> [Instructions for the task]
Everything from the line that holds "[WhatsApp] (75, 1967)" to the end of the entries below should be printed again, word for word, and nothing more.

=====

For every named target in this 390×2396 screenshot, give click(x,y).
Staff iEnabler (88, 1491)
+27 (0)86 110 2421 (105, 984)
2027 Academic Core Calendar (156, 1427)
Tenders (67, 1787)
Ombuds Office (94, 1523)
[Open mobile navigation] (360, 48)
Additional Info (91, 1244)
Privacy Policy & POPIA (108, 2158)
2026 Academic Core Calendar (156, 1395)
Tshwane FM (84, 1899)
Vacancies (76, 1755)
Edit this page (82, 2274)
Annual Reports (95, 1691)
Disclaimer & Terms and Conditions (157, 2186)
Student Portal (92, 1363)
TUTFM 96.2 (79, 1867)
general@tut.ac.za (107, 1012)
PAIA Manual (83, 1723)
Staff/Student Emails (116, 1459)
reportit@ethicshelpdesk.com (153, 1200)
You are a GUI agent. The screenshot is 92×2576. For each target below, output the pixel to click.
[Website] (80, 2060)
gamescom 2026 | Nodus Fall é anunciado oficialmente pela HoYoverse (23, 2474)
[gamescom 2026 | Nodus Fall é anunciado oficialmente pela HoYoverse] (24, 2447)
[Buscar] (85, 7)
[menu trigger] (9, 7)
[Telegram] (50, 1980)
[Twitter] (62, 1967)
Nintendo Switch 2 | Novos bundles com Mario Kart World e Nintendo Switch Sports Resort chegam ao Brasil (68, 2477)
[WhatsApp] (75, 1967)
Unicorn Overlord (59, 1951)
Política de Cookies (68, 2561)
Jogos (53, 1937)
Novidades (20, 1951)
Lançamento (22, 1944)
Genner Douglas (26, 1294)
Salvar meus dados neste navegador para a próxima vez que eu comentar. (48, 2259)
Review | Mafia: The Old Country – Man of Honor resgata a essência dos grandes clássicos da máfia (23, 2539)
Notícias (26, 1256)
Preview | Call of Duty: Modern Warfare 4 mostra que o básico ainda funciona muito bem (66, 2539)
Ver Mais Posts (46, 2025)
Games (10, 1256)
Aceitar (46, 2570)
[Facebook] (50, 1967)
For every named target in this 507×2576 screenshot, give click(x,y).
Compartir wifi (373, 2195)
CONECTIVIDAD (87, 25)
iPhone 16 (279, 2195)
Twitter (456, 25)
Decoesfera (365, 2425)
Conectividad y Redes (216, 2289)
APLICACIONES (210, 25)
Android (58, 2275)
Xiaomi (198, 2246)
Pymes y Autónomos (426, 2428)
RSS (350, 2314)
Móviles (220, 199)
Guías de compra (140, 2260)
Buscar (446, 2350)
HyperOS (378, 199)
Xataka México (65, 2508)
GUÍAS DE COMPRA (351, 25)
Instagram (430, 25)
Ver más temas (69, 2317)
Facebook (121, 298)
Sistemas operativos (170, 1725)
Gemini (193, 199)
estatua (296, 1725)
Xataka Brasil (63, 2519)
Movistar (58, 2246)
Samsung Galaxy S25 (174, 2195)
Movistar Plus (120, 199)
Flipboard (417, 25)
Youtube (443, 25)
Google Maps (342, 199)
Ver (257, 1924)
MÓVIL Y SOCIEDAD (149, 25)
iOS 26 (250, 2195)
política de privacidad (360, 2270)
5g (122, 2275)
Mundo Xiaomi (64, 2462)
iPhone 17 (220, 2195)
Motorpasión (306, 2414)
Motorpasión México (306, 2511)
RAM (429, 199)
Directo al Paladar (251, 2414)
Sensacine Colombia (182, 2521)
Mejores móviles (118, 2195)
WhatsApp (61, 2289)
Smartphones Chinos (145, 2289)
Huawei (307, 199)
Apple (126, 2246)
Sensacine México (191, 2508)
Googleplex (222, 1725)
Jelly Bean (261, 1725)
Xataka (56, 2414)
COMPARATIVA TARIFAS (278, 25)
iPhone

=====

> [Solved problem]
[WhatsApp] (75, 1967)
Unicorn Overlord (59, 1951)
Política de Cookies (68, 2561)
Jogos (53, 1937)
Novidades (20, 1951)
Lançamento (22, 1944)
Genner Douglas (26, 1294)
Salvar meus dados neste navegador para a próxima vez que eu comentar. (48, 2259)
Review | Mafia: The Old Country – Man of Honor resgata a essência dos grandes clássicos da máfia (23, 2539)
Notícias (26, 1256)
Preview | Call of Duty: Modern Warfare 4 mostra que o básico ainda funciona muito bem (66, 2539)
Ver Mais Posts (46, 2025)
Games (10, 1256)
Aceitar (46, 2570)
[Facebook] (50, 1967)
For every named target in this 507×2576 screenshot, give click(x,y).
Compartir wifi (373, 2195)
CONECTIVIDAD (87, 25)
iPhone 16 (279, 2195)
Twitter (456, 25)
Decoesfera (365, 2425)
Conectividad y Redes (216, 2289)
APLICACIONES (210, 25)
Android (58, 2275)
Xiaomi (198, 2246)
Pymes y Autónomos (426, 2428)
RSS (350, 2314)
Móviles (220, 199)
Guías de compra (140, 2260)
Buscar (446, 2350)
HyperOS (378, 199)
Xataka México (65, 2508)
GUÍAS DE COMPRA (351, 25)
Instagram (430, 25)
Ver más temas (69, 2317)
Facebook (121, 298)
Sistemas operativos (170, 1725)
Gemini (193, 199)
estatua (296, 1725)
Xataka Brasil (63, 2519)
Movistar (58, 2246)
Samsung Galaxy S25 (174, 2195)
Movistar Plus (120, 199)
Flipboard (417, 25)
Youtube (443, 25)
Google Maps (342, 199)
Ver (257, 1924)
MÓVIL Y SOCIEDAD (149, 25)
iOS 26 (250, 2195)
política de privacidad (360, 2270)
5g (122, 2275)
Mundo Xiaomi (64, 2462)
iPhone 17 (220, 2195)
Motorpasión (306, 2414)
Motorpasión México (306, 2511)
RAM (429, 199)
Directo al Paladar (251, 2414)
Sensacine Colombia (182, 2521)
Mejores móviles (118, 2195)
WhatsApp (61, 2289)
Smartphones Chinos (145, 2289)
Huawei (307, 199)
Apple (126, 2246)
Sensacine México (191, 2508)
Googleplex (222, 1725)
Jelly Bean (261, 1725)
Xataka (56, 2414)
COMPARATIVA TARIFAS (278, 25)
iPhone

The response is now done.